Documents allowed storing the entire spread inline without JOINs. SQL can model this, but with normalized tables and relationships that add complexity and increase per-portfolio query load.

Efficient bulk projection queries

MongoDB’s ability to fetch only selected fields (e.g., { spread: 1, last_nav: 1 }) is extremely fast. SQL also supports column-based projection, but JOINing position tables for 500K portfolios every 5 minutes would be more expensive unless heavily denormalized.

Read replicas are trivial to scale horizontally

MongoDB replica sets allow read scaling with minimal operations overhead. SQL replicas also scale reads, but:

  • replication lag is more common
  • tuning read/write separation requires more care
  • scaling many replicas is harder operationally

MongoDB handled 20 Lambdas hitting it every 5 minutes without sophisticated ops.

SQL shines in transactional, constraint-heavy workflows. NAV computation is:

  • periodic
  • read-heavy
  • CPU-heavy
  • operating on independent documents

No multi-row transactions or relational guarantees were needed.

Summary:

Both SQL and MongoDB can handle read-heavy workloads, but the document shape, read patterns, and bulk-projection-heavy workflow favored MongoDB for simplicity, operational ease, and performance at this scale.

Why AWS Lambda instead of EC2 or Kubernetes?

NAV computation is:

  • periodic (every 5 minutes)
  • embarrassingly parallel
  • stateless across cycles
  • bursty and compute-heavy only during specific intervals

Lambda matched this pattern extremely well.

Lambda benefits:

Zero infrastructure to manage

No autoscaling groups, no cluster, no worker pods. With limited DevOps resources, Lambda enabled immediate scaling during rapid user growth.

Instant parallelism

Triggering 20 Lambdas results in immediate concurrency without tuning horizontal pod autoscalers or instance warm-up.

Pay-per-execution

At early scale (hundreds → tens of thousands of portfolios), Lambda was cost-efficient and elastic. Costs only started to rise at very high scale.

Simple operational model

NAV calculation required:

  • fetch tick data
  • read bulk portfolio spreads
  • compute
  • bulk write results

Lambda’s ephemeral, stateless execution fit the job well.

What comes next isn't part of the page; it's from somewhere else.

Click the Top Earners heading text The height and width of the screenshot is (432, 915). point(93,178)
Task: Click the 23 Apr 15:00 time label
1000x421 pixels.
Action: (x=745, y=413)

Why not Kubernetes initially?

Operating Kubernetes requires:

  • cluster management
  • autoscaling policies
  • centralized logging/instrumentation
  • image management

At the time, Lambda allowed the team to scale 10× faster with essentially no ops. If I had enough time, I would have preferred kubernetes based solution, but the sudden marketing burst led me to look for the fastest solution.

Why only 20 Lambda partitions?

20 was chosen as the optimal balance of:

DB throughput

Each Lambda performs:

  • paginated bulk reads
  • symbol extraction
  • bulk writes

MongoDB read replicas could safely handle ~20 concurrent projection workloads. Increasing to 50–100 risked:

  • read spikes
  • saturating IOPS
  • replica lag

Lambda concurrency quotas

AWS enforces account-level concurrency limits. 20 long-running Lambdas kept us comfortably below the threshold.

Batch size efficiency

500,000 portfolios ÷ 20 = ~25,000 portfolios per Lambda.

This was:

  • small enough for memory
  • large enough to amortize symbol-deduplication and tick caching
  • ideal for batch processing efficiency

Operational simplicity

Monitoring:

  • 20 shards
  • 20 dashboards
  • 20 alert streams

Scaling to 60–100 partitions complicates ops significantly.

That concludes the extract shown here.